__INSTRUCTIONS FOR THE TASK__
Render every line of the listing below as one string in a JSON list, skipping blank lines and leaving the pictures out.

[Target position records]

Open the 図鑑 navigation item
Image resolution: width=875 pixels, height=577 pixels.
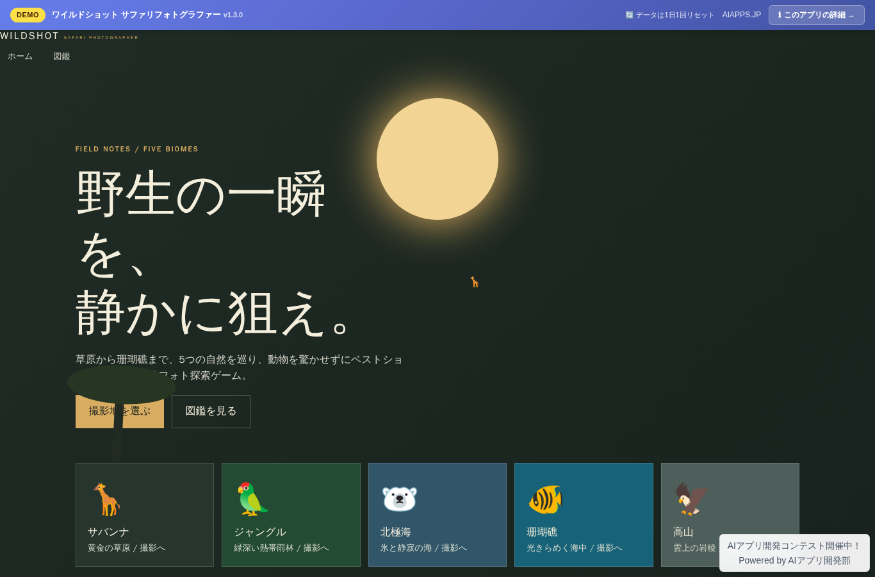click(61, 56)
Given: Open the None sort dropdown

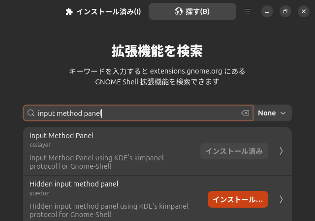Looking at the screenshot, I should [x=273, y=113].
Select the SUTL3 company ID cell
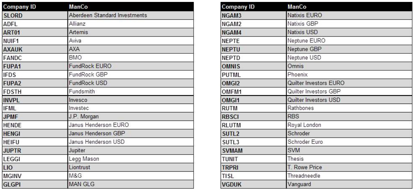 (x=253, y=142)
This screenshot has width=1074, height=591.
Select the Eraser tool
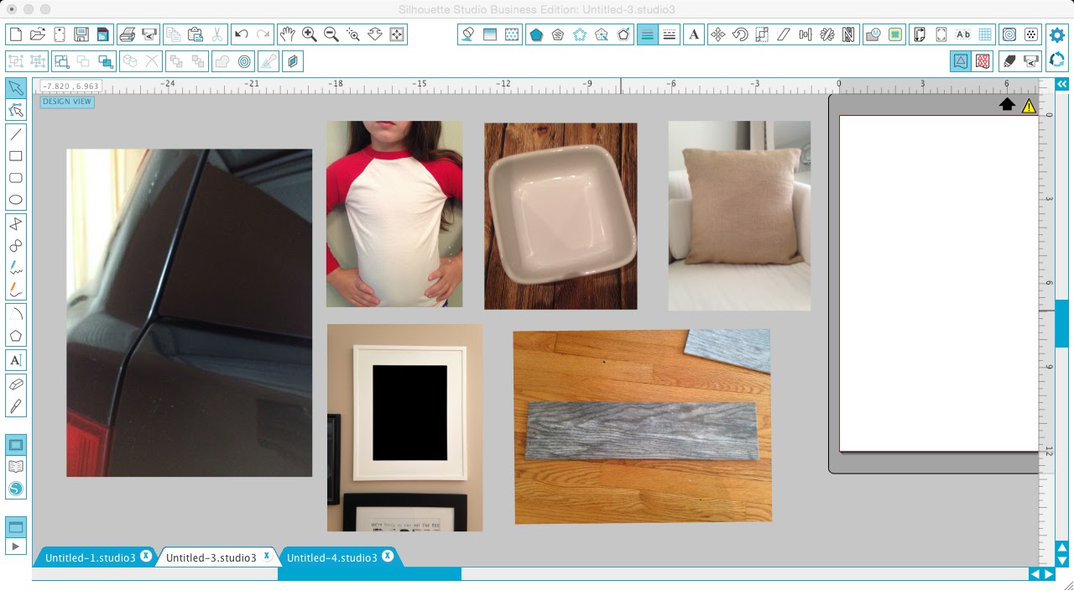coord(14,384)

__EXERCISE RESPONSE__
[
  "Open the 図鑑 navigation item",
  "Image resolution: width=875 pixels, height=577 pixels.",
  "click(61, 56)",
  "Given: Open the None sort dropdown",
  "Looking at the screenshot, I should [x=273, y=113].",
  "Select the SUTL3 company ID cell",
  " (x=253, y=142)",
  "This screenshot has width=1074, height=591.",
  "Select the Eraser tool",
  "coord(14,384)"
]